AIM OF THE TASK »
Take the line with "Open the Bookmarks menu" as the first line and the last line of the data as the final one. Write out those lines exactly, and no others.

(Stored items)
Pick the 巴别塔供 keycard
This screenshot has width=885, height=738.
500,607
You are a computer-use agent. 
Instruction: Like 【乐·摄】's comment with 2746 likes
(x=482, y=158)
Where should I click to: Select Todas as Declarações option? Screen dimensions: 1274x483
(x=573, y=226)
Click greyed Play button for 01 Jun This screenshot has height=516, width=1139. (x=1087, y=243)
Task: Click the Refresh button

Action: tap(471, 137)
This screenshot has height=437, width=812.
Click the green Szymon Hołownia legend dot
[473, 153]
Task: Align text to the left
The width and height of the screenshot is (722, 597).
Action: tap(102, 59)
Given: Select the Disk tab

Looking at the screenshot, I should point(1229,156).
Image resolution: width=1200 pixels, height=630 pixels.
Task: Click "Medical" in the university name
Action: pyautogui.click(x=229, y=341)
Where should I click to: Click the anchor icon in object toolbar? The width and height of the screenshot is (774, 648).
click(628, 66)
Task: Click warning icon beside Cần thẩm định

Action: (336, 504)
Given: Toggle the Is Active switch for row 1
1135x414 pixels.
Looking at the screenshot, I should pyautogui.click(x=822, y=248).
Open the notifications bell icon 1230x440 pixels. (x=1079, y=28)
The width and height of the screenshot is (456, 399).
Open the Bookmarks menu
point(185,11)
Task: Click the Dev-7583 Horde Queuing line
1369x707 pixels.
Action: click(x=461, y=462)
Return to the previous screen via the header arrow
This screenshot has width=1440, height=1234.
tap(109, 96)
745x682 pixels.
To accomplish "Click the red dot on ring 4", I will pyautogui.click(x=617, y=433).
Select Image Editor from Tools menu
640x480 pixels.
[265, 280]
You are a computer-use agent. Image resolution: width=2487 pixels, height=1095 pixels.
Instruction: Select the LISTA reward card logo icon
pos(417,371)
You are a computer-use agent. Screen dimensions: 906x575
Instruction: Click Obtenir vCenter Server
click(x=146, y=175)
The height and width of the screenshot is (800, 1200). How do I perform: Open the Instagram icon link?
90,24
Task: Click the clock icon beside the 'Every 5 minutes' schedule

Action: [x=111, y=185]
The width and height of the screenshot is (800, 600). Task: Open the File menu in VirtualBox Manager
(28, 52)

ANSWER SECTION »
Open the Bookmarks menu
point(185,11)
Task: Click the Dev-7583 Horde Queuing line
1369x707 pixels.
Action: click(x=461, y=462)
Return to the previous screen via the header arrow
This screenshot has width=1440, height=1234.
tap(109, 96)
745x682 pixels.
To accomplish "Click the red dot on ring 4", I will pyautogui.click(x=617, y=433).
Select Image Editor from Tools menu
640x480 pixels.
[265, 280]
You are a computer-use agent. Image resolution: width=2487 pixels, height=1095 pixels.
Instruction: Select the LISTA reward card logo icon
pos(417,371)
You are a computer-use agent. Screen dimensions: 906x575
Instruction: Click Obtenir vCenter Server
click(x=146, y=175)
The height and width of the screenshot is (800, 1200). How do I perform: Open the Instagram icon link?
90,24
Task: Click the clock icon beside the 'Every 5 minutes' schedule

Action: [x=111, y=185]
The width and height of the screenshot is (800, 600). Task: Open the File menu in VirtualBox Manager
(28, 52)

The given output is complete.